Opponents raise numerous concerns, some of which should be taken more seriously than others. The high-speed traders correctly note that even a small FTT would upend their business model. Unlike most such squawking of those effected by tax proposals, in this case I suspect they're right. While a dollar on a $1,000 trade doesn't sound like much, when your industry is running 4 billion trades a day, 10 bps can be a prohibitive increase in the cost of transactions.

But again, on this point, opponents and advocates agree. We just have different goals. Someone could make an argument that high-frequency trading improves capital allocation, but it would be a steep, uphill argument.

The more serious objection is that the FTT catches more than just the "flash boys" in its net, raising transaction costs for plain vanilla traders. This is, by definition, true, and because of this effect, FTTs tend to reduce trading volumes. But too often, opponents stop there, as if this is some sort of coup de grace for the tax.

That's only the case, however, if current trading volumes are somehow optimal, or if diminished volumes create markets that are too thin to reveal price signals to buyers and sellers. But in markets where half the daily trades are high frequency, reduced volume does not necessarily translate into reduced liquidity or dampened price signaling. There's such a thing, it turns out, as too much volume (you've heard heavy metal, right?).

In fact, work by economists Thomas Philipon and Rajiv Sethi have documented ways in which something unusual has occurred. As transaction costs have fallen—quite dramatically, given the rise of electronic trading and its diminished marginal transaction costs—financial markets have not become more efficient. One reason is that falling transaction costs have been offset by higher "intermediation costs," meaning the incomes of the brokers and dealers in the industry (Sethi provides compelling examples of "superfluous financial intermediation").

It is therefore plausible, as Sen. Schatz believes, that an FTT will reduce "rent seeking" in the finance sector (economese for excess profits beyond those they'd get under normal, competitive conditions), unproductive financial "innovation," and speculative bubbles.
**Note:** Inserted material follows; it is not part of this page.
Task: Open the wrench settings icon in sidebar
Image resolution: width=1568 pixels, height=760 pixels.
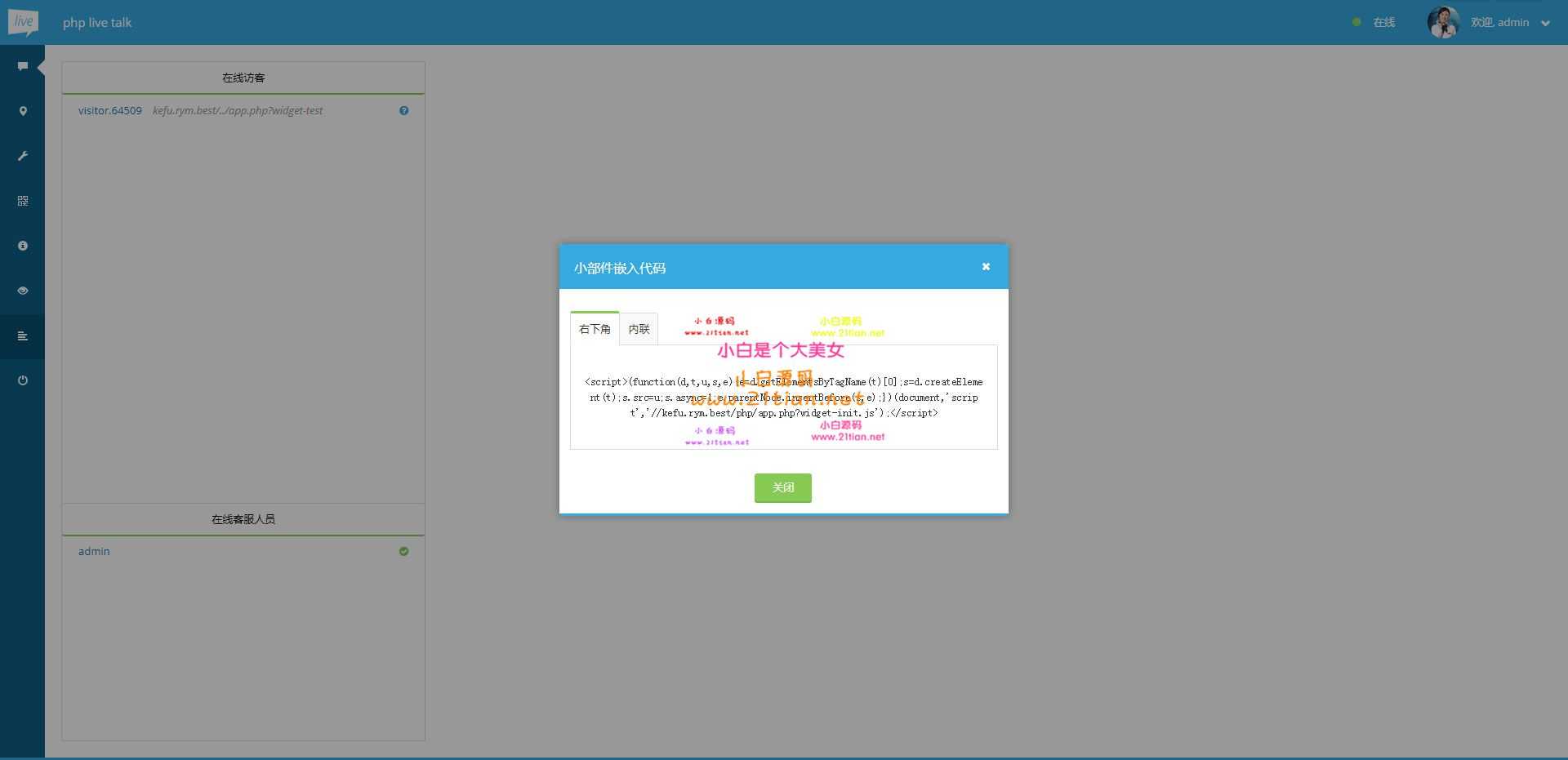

But it is also possible that both assets and trading volumes will be more negatively affected than I and other advocates of the tax believe to be the case. Design issues can help here. Sweden's FTT worked badly as it was set at a high rate but with a relatively narrow base, so avoidance was rampant. The Schatz/DeFazio bill avoids this pitfall with a low rate and a broad base. It's notable in this regard that the CBOs revenue estimate of a plan upon which the new proposal is modeled includes the budget office's guesstimates of these dynamic responses (e.g., reduced volumes), and it still raises serious revenues.

Given the uncertainty, here's what I think should guide our thinking regarding an FTT. First, there is no perfect tax. In every case, you can come up with stories, some of which will be true (most of which will be hugely exaggerated) about some person or sector who is going to get hurt. In this case, the tax is small and there's a plausible argument that its sectoral impact could be benign or useful. Second, we need the revenues. Third, we need the progressivity.

In other words, if the Trump tax cuts committed fiscal and distributional sins, the FTT looks potentially corrective and meritorious. I'd say it's time we give it a Schat(z).